TASK BRIEF
Copy out everything from the line containing "How do I perform: Tap" down to the line containing "Looking at the screenshot, I should (x=249, y=253)." in the records below, with both of those lines included and nothing else added.
"""
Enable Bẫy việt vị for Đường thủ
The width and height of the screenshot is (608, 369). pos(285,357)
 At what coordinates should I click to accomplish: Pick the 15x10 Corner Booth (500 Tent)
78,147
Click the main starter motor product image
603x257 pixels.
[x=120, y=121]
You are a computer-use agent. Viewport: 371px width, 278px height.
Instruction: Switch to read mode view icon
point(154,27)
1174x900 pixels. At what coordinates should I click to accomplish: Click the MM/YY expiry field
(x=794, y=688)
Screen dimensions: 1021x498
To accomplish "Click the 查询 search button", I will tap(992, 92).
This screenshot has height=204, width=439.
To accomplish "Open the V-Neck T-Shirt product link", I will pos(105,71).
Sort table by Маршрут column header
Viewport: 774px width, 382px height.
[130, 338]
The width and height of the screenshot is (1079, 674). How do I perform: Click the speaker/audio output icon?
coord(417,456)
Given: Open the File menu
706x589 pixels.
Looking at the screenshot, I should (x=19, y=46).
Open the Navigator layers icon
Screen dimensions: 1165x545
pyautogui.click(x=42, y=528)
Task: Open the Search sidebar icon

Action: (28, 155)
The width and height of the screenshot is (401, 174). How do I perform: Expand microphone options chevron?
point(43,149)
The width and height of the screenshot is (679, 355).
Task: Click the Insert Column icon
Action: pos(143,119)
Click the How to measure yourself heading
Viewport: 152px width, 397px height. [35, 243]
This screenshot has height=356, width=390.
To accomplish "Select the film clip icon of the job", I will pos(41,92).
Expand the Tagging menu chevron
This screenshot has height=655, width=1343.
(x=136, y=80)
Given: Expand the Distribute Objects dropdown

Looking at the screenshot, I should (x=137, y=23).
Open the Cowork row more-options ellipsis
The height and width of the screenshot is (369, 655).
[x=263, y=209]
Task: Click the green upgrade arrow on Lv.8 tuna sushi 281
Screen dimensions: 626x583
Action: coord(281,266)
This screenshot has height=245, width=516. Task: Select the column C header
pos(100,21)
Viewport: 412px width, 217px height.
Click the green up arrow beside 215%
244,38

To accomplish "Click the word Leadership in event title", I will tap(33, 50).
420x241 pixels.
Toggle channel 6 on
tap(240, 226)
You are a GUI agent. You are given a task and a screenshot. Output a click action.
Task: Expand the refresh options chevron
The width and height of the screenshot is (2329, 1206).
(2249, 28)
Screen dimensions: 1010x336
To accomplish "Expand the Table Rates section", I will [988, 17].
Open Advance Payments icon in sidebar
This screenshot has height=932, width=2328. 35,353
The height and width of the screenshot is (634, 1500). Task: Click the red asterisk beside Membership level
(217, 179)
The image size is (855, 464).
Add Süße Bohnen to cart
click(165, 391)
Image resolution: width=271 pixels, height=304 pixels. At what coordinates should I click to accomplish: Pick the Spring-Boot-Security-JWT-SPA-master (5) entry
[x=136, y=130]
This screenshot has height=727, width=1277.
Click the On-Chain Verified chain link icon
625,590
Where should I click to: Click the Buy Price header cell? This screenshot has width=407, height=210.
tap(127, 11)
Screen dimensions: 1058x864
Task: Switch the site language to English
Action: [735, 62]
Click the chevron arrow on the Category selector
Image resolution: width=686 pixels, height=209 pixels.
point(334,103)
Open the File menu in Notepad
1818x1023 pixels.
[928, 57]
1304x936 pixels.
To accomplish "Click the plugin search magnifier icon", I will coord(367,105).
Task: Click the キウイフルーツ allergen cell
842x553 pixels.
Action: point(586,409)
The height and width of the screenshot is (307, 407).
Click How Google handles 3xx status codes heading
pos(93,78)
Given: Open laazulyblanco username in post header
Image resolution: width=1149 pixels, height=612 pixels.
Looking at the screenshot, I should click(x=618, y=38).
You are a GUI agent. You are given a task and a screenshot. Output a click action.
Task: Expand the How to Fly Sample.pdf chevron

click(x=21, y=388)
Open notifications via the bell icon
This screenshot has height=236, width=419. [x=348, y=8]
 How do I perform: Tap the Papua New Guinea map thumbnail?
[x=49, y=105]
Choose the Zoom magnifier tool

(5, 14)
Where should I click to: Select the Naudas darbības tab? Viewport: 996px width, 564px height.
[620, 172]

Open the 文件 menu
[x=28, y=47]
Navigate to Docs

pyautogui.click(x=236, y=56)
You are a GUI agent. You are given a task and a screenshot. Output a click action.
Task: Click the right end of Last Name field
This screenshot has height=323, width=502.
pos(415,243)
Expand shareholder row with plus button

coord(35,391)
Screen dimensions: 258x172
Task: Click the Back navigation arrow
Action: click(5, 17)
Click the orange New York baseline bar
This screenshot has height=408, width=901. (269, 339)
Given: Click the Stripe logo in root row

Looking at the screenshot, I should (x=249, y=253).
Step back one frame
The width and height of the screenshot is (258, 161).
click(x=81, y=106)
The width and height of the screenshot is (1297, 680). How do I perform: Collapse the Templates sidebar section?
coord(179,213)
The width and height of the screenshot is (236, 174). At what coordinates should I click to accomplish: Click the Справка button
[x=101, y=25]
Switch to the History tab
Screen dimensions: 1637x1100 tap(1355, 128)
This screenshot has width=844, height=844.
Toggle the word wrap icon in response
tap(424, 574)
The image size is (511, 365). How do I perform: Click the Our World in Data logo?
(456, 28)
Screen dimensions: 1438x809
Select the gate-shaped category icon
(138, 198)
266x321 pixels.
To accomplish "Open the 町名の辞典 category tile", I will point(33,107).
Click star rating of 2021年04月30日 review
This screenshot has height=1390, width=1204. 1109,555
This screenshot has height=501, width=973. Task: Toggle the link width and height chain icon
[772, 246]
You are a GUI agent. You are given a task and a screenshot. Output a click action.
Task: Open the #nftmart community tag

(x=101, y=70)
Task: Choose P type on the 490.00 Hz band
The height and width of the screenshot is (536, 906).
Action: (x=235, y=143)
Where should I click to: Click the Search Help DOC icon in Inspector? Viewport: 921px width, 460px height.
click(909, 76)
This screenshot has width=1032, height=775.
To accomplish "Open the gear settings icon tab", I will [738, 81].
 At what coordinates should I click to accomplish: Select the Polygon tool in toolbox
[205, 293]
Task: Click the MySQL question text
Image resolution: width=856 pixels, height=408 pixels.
"""
COMPLETED TASK
 How do I perform: Tap the Papua New Guinea map thumbnail?
[x=49, y=105]
Choose the Zoom magnifier tool

(5, 14)
Where should I click to: Select the Naudas darbības tab? Viewport: 996px width, 564px height.
[620, 172]

Open the 文件 menu
[x=28, y=47]
Navigate to Docs

pyautogui.click(x=236, y=56)
You are a GUI agent. You are given a task and a screenshot. Output a click action.
Task: Click the right end of Last Name field
This screenshot has height=323, width=502.
pos(415,243)
Expand shareholder row with plus button

coord(35,391)
Screen dimensions: 258x172
Task: Click the Back navigation arrow
Action: click(5, 17)
Click the orange New York baseline bar
This screenshot has height=408, width=901. (269, 339)
Given: Click the Stripe logo in root row

Looking at the screenshot, I should (x=249, y=253).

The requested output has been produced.